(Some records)
+++
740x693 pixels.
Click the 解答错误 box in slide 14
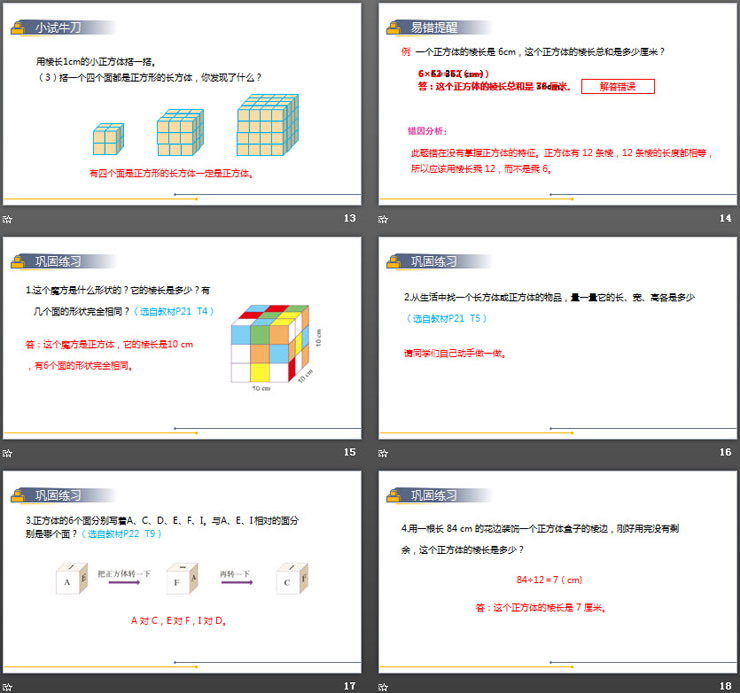(x=617, y=87)
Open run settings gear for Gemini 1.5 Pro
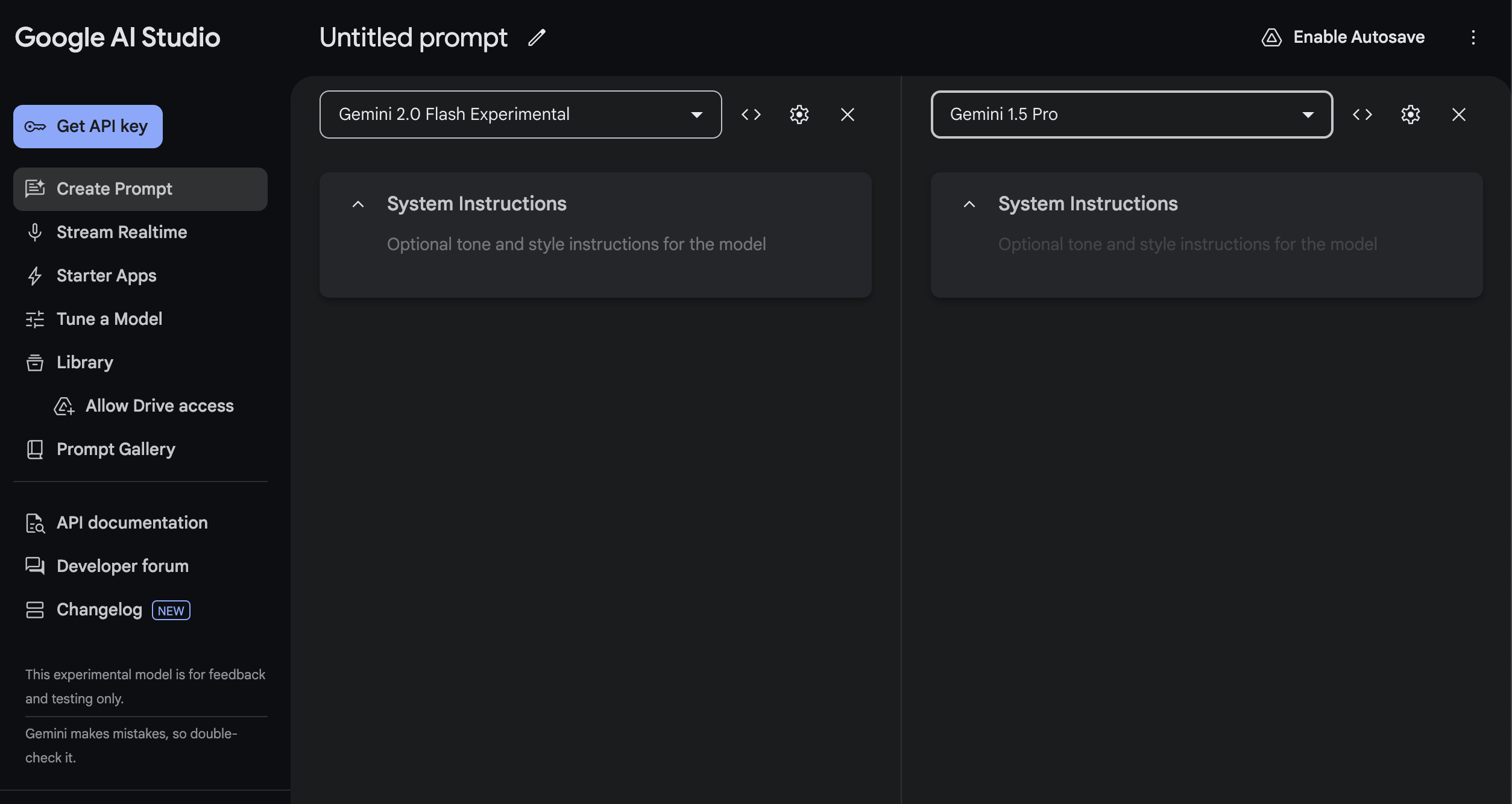This screenshot has height=804, width=1512. coord(1411,115)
+++
* What the task requires *
Output every line of the material above verbatim, omitting the pictures.

* Complete response *
740x693 pixels.
Click the 解答错误 box in slide 14
(x=617, y=87)
Open run settings gear for Gemini 1.5 Pro
This screenshot has height=804, width=1512. coord(1411,115)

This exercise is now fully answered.